Remember the great Space Race between the USA and the USSR?
It started with the Soviet Union's launch of the Sputnik, the first satellite in space, on October 4, 1957. The perception that its Cold War nemesis was gaining a technological upper hand, shocked the United States government into action and inspired the NASA space program and President John F. Kennedy's famous 1961 promise to land a man on the moon and return him safely to Earth within the decade.
For most of a decade, the USSR seemed to be leading the race. The Soviets had the first artificial satellite, the first Moon probe, the first man in space, and the first spacewalk.
"The Soviet Union was engaged in a secret but all-out attempt to beat America to the Moon," writes Claude A. Piantadosi in his history of human space exploration, Mankind Beyond Earth.
Yet, well before the finish line in 1969 when Neil Armstrong and Buzz Aldrin set foot on the Moon, the Soviets were out of the race. Why did their space program pull up lame after such a strong start?

Required action 1: In the Space Race text, copy the part that opens with the words containing "For most of" and closes with "the first spacewalk.", substituting "spacecraft" for "satellite".
Required action 2: Write the next part of the Space Race text, picking up after its final sentence.
The data below have no connection to the Space Race text.

Material shown:
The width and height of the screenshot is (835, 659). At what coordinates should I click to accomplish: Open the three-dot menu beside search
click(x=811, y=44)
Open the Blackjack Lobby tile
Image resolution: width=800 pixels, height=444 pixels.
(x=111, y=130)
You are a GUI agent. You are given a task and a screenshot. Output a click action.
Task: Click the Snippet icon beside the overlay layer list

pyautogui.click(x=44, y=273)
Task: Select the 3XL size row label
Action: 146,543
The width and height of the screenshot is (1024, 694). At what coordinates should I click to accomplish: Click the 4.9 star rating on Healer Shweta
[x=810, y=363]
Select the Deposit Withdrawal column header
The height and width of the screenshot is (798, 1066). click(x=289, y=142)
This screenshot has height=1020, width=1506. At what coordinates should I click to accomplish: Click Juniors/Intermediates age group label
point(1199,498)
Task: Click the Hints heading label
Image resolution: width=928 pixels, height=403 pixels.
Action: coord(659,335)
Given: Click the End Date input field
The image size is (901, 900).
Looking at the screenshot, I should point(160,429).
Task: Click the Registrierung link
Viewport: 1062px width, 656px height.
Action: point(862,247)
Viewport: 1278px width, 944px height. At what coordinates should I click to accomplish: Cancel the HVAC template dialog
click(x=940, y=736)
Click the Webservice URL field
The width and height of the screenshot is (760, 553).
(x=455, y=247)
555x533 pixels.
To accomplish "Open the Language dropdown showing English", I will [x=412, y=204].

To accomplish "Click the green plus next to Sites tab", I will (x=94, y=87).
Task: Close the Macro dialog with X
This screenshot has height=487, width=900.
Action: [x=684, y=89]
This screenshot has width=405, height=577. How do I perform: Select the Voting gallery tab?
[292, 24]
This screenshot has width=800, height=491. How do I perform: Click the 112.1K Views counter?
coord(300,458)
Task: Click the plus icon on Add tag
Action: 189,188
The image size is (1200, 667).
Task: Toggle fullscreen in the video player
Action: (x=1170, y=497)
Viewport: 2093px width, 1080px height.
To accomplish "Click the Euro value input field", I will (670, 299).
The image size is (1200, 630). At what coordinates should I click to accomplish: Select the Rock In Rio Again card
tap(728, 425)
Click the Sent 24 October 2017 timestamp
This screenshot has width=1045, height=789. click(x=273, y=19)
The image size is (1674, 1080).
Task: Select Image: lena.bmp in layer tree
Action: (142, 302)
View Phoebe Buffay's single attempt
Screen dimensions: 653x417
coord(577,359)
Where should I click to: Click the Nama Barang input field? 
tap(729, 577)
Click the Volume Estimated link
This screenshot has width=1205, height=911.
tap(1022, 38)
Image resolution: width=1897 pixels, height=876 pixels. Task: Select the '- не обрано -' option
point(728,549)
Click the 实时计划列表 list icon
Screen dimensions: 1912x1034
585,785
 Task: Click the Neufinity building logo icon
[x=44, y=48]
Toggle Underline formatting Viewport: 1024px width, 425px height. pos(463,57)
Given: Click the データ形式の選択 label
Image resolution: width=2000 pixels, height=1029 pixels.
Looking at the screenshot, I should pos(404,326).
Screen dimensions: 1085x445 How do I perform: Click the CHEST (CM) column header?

Answer section 1:
For most of a decade, the USSR seemed to be leading the race. The Soviets had the first artificial spacecraft, the first Moon probe, the first man in space, and the first spacewalk.

Answer section 2:
Piantadosi succinctly attributes it to the unexpected death of its leading rocketeer, Ukrainiand aeronautical engineer Sergei Korolyov, who died of a heart attack during colon cancer surgery at the age of 59.
"When the United States announced its plan to land men on the Moon, the USSR had diverted its N1 rocket project to a lunar program in an effort to beat the Americans again," he explains. "Korolyov's untimely death dealt the Soviets' N1 a death blow, and it never flew... Had he lived, the Moon race certainly would have been closer."